I continue to lose weight for reasons I can't quite determine. I now weigh what I weighed in college. Odd. I am eating. Maybe it is because I am going to the gym almost every day, and I work myself into a frenzy. It's good for my head.

I had my hair cut today and my guy remarked that it is growing very fast lately. I wonder what it all means? I am physically shrinking yet my hair grows more quickly than ever. Hmmmmm.

Monday, June 23, 2008

reincarnation


sleeping
Originally uploaded by madabandon.

I believe that Hammy is the reincarnation of Tuna. They have incredibly similar personalities. Hammy, like Tuna, loves parmesan cheese and olives, crackers and muffins and scones too. He is very affectionate and he loves Patsy and often cleans her just like Tuna used to do. And he has a high squeaky funny voice, just like Tuna did. And last but not least, he is HUGE. And Tuna was one of the biggest cats I have ever known.

Sunday, June 22, 2008

do not enter

white door

Most people view me as a productive person with a busy career. And I suppose it is true. I view myself as a person who spends a lot of energy devising strategies to ward off the ever-looming depression that tries to sabotage me. Today, for example, I have been keeping busy: I finally completed transferring all my files from my old computer to this one; I reorganized the many scores that are stored on my various hard drives; I am now working on my tabla piece, slowly but steadily.
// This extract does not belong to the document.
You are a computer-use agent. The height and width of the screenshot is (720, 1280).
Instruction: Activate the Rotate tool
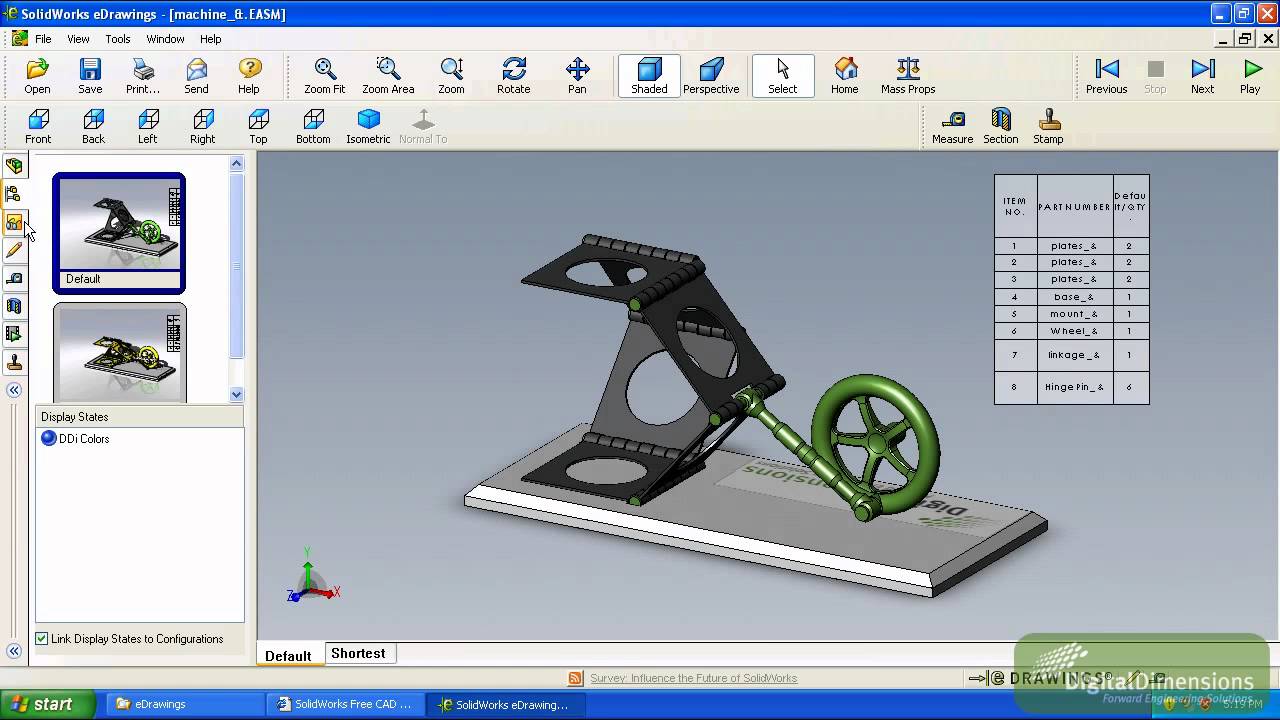[x=513, y=75]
But the whole day I feel the shadow overhead and I know that if I let up I am going to get slammed.

Saturday, June 21, 2008

desire

forest

I wish that I were not in the city today. I wish to be in the woods, alone. Well, Mabel could come with me. That would be fine.

Friday, June 20, 2008

memory



This is a picture of my teacher. I miss him. Today I heard an interview, or a clip of an interview, on WNYC. The author who was being interviewed made a statement about being a writer that, in tone and even in vocal timbre, sounded eerily like Ralph. At first I was freaked out, as if Ralph himself was speaking directly to me in my apartment. But Ralph died almost six years ago. I miss him, but I feel that he is very much alive because my memories of him are so vivid, and the things he taught me--so many things--are so alive in my mind.

Thursday, June 19, 2008

Wednesday, June 18, 2008

garden

bloom

As a boy I loved growing plants, indoors and out. I was in charge of our vegetable garden in the summer; as I got older and took over the garden got larger and larger. I also worked as a gardener, mostly for some wealthy friends of my mother who had no kids; they had fastidiously landscaped ground surrounding their posh modern house, and I took care of the plantings and even planted some large shrubs and an asparagus garden (this is rather complex). I loved the work.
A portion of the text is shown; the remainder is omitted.